SET EXERCISE A:
In the excerpt on the settlement agreement, what would happen to the agreement unless the court granted the parties' joint motion to vacate the Jones opinion?

EXCERPT:

■ ■ ■ ■ ■ ■ ■

Second, our approval of the settlement agreement was sufficient judicial imprimatur. See Carbonell, 429 F.3d at 901 (holding that when a court places its "stamp of approval on the relief obtained, that relief has the necessary judicial imprimatur to qualify a plaintiff as a prevailing party") (internal quotation marks omitted). By its terms, the settlement agreement was "void in its entirety" unless we granted the parties' joint motion to vacate the Jones opinion and remand to the district court for dismissal. Because vacatur is an "extraordinary remedy" and judicial opinions "should stand unless a court concludes that the public interest would be served by a vacatur," U.S. Bancorp Mortg. Co. v. Bonner Mall P'ship, 513 U.S. 18, 26 (1994) (internal quotation marks omitted), by granting the parties' joint motion, we judicially sanctioned the settlement agreement which incorporated the specific relief we had ordered, see Higher Taste, Inc. v. City of Tacoma, 717 F.3d 712, 715 (9th Cir. 2013) (noting that "court-approved actions will suffice [as judicial imprimatur], provided they entail a judicial determination that the claims on which the plaintiff obtains relief are potentially meritorious"). Therefore, Plaintiffs are entitled to attorneys' fees as the prevailing party under 42 U.S.C. § 1988, see also Lavan v. City of L.A., 693 F.3d 1022, 1024-25 (9th Cir. 2012), cert. denied, 133 S. Ct. 2855 (2013) ("Appellees occupy the sidewalks of Skid Row pursuant to a settlement agreement we approved in 2007.") (emphasis added).

■ ■ ■ ■ ■ ■ ■

DATASET ENTRIES:
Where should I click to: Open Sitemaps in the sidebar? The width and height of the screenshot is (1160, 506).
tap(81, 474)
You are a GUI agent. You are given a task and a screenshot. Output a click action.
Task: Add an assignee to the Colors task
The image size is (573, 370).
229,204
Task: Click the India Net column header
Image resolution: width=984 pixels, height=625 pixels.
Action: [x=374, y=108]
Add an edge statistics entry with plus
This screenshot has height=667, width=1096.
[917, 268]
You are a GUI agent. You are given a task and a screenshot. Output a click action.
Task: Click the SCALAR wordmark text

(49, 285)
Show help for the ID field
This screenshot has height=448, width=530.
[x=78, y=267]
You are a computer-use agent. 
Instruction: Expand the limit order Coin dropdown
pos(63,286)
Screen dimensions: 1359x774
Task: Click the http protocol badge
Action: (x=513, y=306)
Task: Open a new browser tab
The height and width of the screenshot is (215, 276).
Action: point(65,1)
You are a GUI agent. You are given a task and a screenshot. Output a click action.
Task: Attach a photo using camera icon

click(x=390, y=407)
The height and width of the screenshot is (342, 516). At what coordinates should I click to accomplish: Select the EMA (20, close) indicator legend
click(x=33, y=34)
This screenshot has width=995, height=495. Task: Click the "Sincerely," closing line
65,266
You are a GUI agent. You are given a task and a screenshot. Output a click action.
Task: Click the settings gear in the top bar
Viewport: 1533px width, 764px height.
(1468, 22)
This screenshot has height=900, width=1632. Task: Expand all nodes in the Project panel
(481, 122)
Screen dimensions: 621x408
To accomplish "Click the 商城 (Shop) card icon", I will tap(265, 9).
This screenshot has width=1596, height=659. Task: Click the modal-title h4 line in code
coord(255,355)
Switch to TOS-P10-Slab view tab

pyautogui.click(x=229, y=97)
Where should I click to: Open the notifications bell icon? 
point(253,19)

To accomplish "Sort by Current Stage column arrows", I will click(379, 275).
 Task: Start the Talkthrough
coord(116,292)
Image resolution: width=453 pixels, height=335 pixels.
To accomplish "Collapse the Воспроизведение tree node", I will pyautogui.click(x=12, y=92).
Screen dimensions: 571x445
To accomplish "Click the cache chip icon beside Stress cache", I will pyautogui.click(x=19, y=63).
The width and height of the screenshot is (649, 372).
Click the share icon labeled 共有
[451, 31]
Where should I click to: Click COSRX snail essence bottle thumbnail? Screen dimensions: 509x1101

■ ■ ■ ■ ■ ■ ■

SET EXERCISE B:
Please copy the lines of the records word for word, from the first line of the records through the line that contains "tap(81, 474)", inclusive.

SOLUTION A:
The agreement would be void in its entirety.

SOLUTION B:
Where should I click to: Open Sitemaps in the sidebar? The width and height of the screenshot is (1160, 506).
tap(81, 474)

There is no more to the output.